Au coeur de l'Amérique du Sud, les riches forêts sèches du Chaco paraguayen sont rapidement défrichées et transformées en pâturages pour le bétail, menaçant la riche biodiversité du biome et le mode de vie traditionnel des Guaranis.

 Une rapide déforestation a été observée dans les départements de Boquerón et Alto Paraguay dans le Chaco paraguayen, autour du peuplement mennonite de Filadelfia. Les zones en couleurs vives correspondent aux zones déboisées entre janvier 2004 et novembre 2013. ©️ Terra-i

L'élevage bovin est un secteur en expansion rapide au Paraguay. En 2013, le pays s'est ainsi classé parmi les plus importants exportateurs de boeuf au monde selon le rapport annuel du département d'agriculture des États-Unis. La taille du cheptel bovin du Paraguay est de 15 millions de têtes, soit le double de sa population humaine du pays. La majorité de la production est exportée vers le Brésil, le Chili et Israël.
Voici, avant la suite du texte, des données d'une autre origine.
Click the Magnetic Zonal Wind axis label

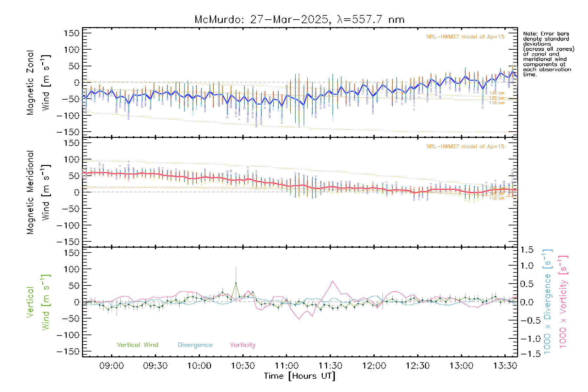tap(38, 82)
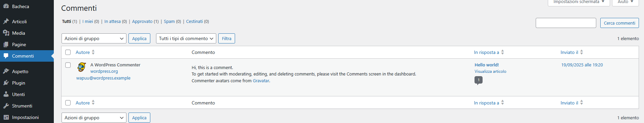Open the Plugin plug icon
This screenshot has width=644, height=123.
point(6,83)
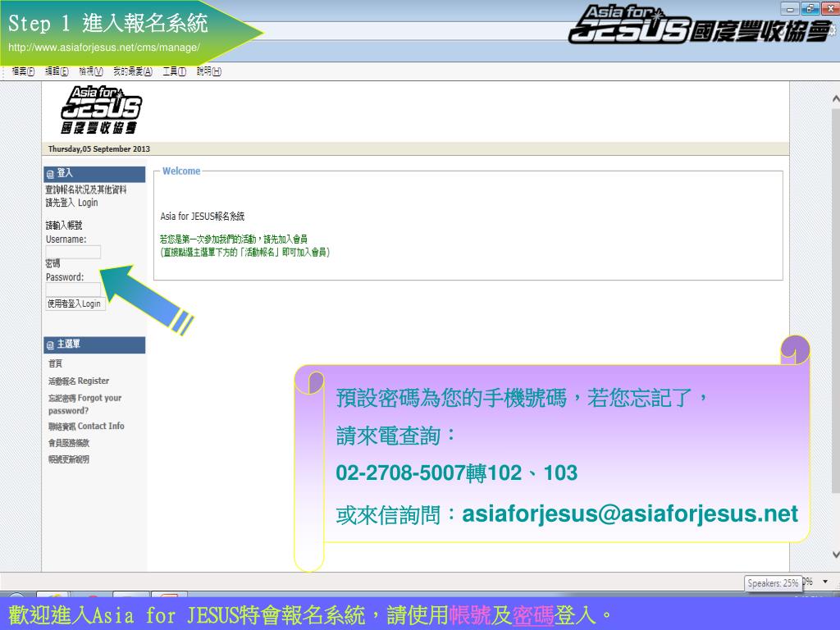This screenshot has height=630, width=840.
Task: Open the 聯絡資訊 Contact Info link
Action: (86, 426)
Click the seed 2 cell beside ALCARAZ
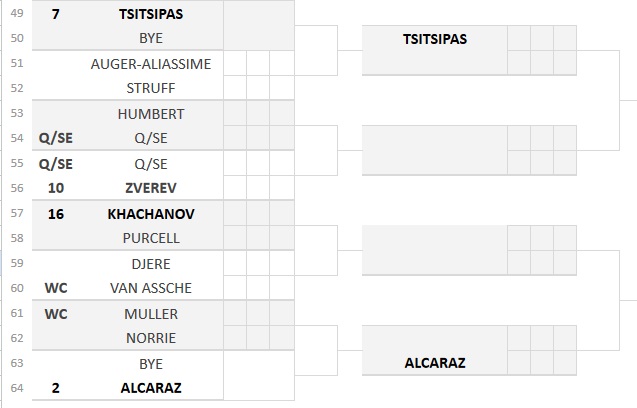Image resolution: width=637 pixels, height=408 pixels. click(x=56, y=388)
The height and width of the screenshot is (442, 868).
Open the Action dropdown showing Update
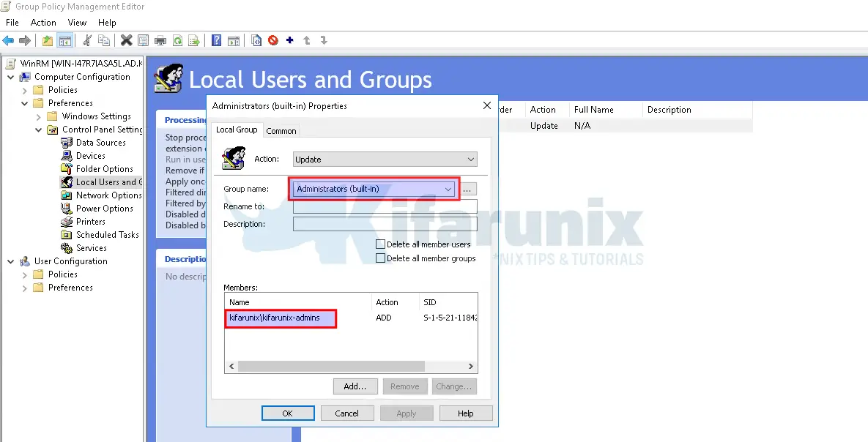[384, 159]
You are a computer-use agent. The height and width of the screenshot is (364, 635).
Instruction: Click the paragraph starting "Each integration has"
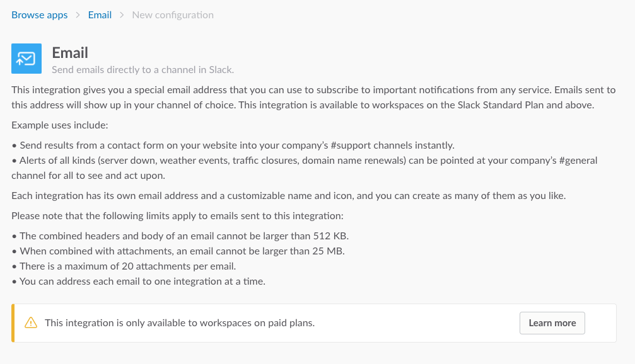tap(288, 196)
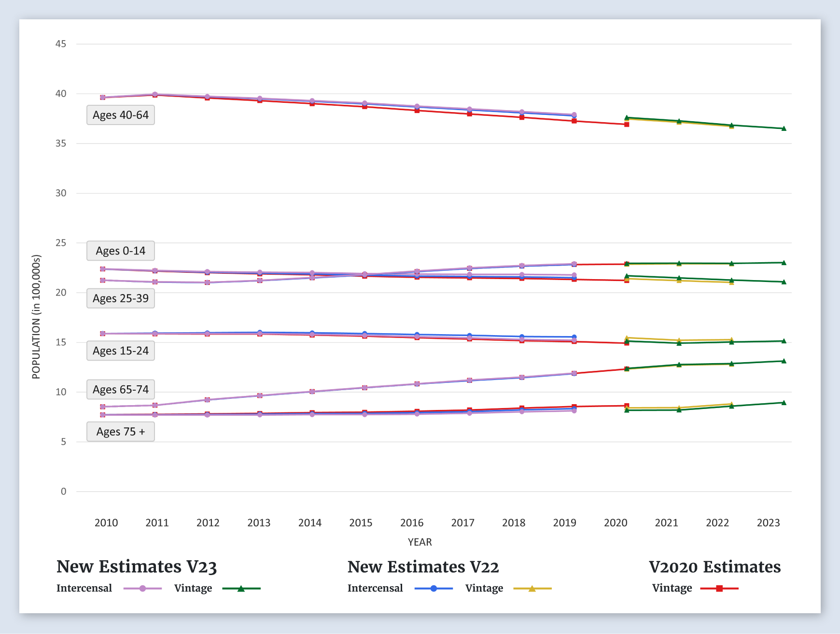Image resolution: width=840 pixels, height=634 pixels.
Task: Click the 2020 red square on Ages 40-64 line
Action: [x=627, y=125]

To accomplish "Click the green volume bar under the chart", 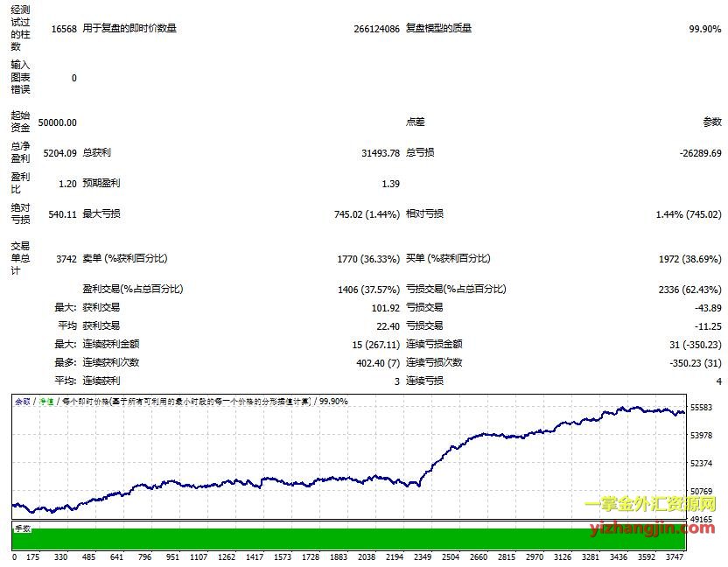I will click(x=350, y=539).
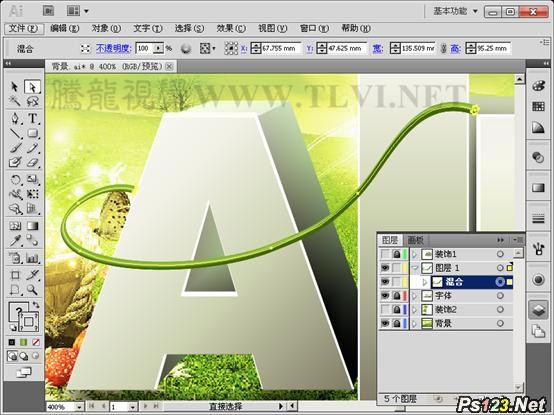This screenshot has width=554, height=415.
Task: Select the Pen tool
Action: pyautogui.click(x=15, y=118)
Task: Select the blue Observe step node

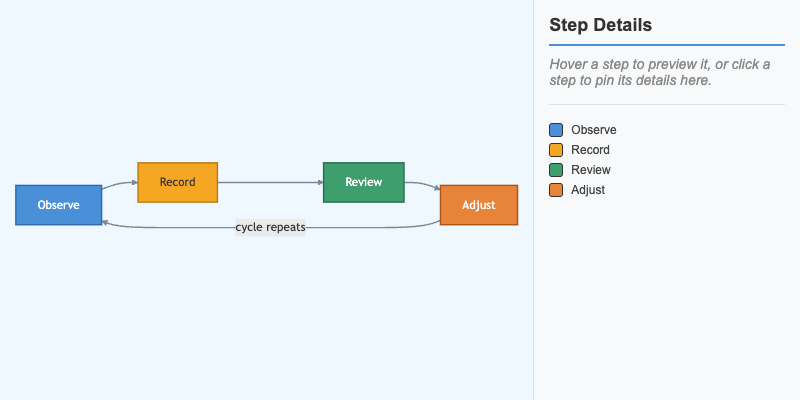Action: [x=59, y=205]
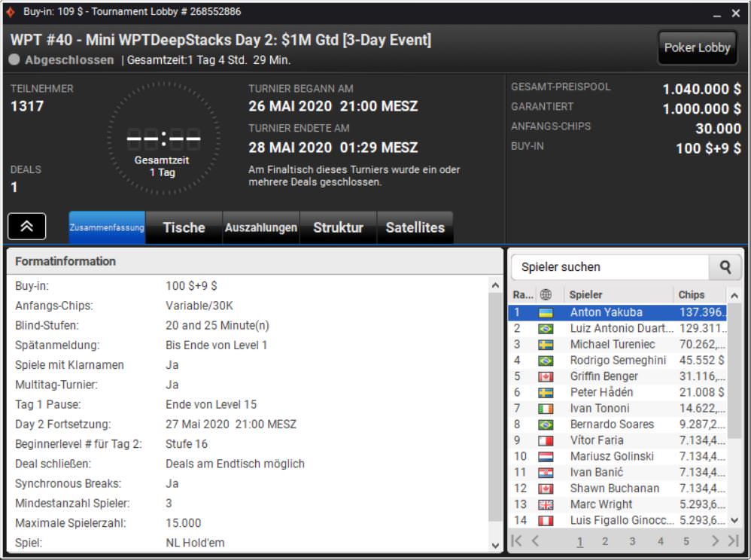Sort player list by Spieler column
This screenshot has height=560, width=751.
(617, 295)
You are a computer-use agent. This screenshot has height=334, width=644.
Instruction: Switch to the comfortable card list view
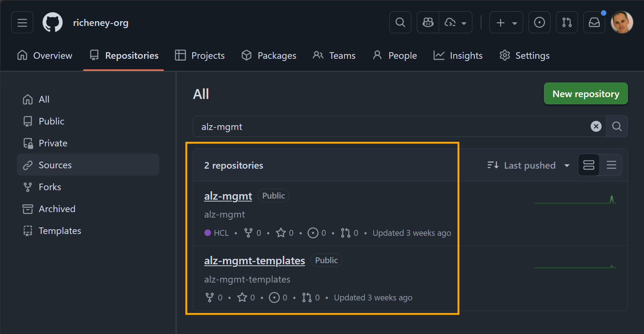tap(588, 165)
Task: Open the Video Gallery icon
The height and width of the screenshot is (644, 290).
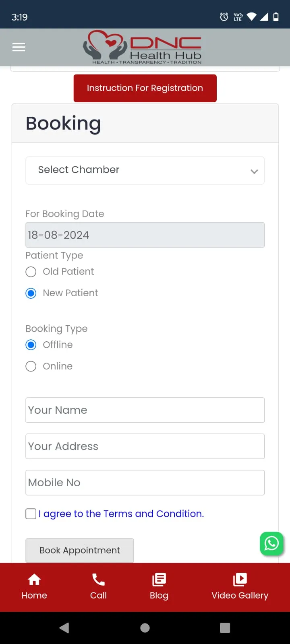Action: (x=240, y=580)
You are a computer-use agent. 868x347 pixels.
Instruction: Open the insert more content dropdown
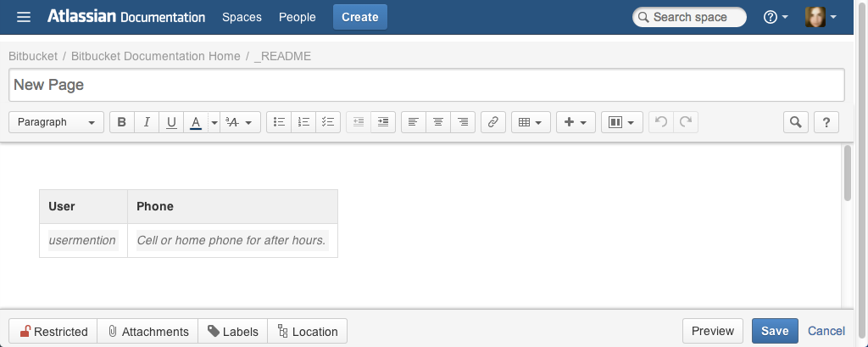click(576, 122)
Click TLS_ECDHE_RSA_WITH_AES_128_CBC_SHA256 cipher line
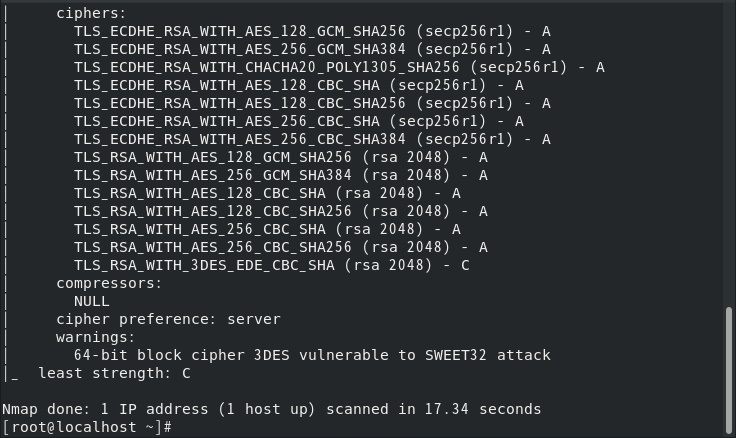The image size is (736, 438). 312,103
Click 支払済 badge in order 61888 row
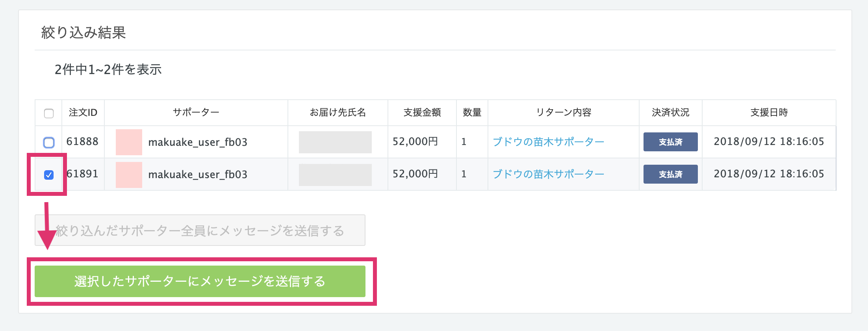This screenshot has width=868, height=331. 671,142
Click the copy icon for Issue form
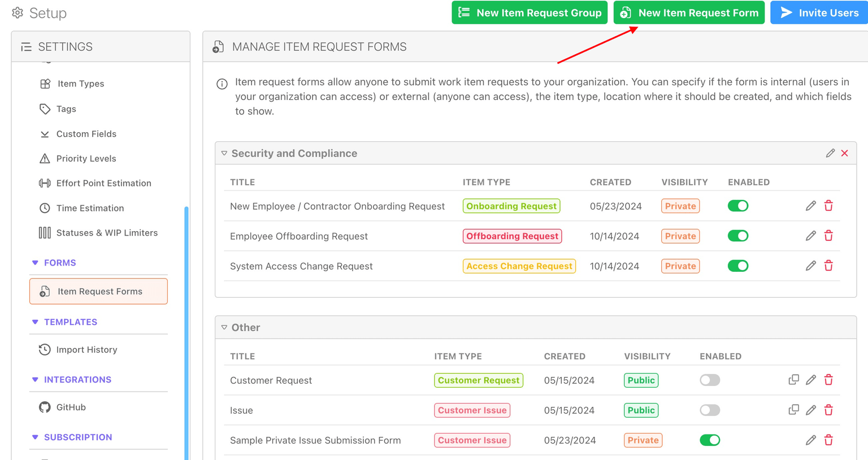 tap(793, 410)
Parallèlement, le Paraguay récolterait l'un des titres de champions du monde de la déforestation selon une étude scientifique de l'Université du Maryland publiée en 2013 dans la revue Science. La déforestation du Chaco, un biome couvrant plus de 60% du pays, a lieu à une ampleur démesurée et à une vitesse alarmante. L'outil de détection satellitaire Terra-i a permis d'observer une perte de 2,5 millions d'hectares de forêts du Chaco paraguayen au cours de la dernière décennie. En 2009 et en 2011, ce sont plus de 400 000 hectares de forêts qui auraient été coupées chaque année, une superficie qui correspond à plus de huit fois l'île de Montréal.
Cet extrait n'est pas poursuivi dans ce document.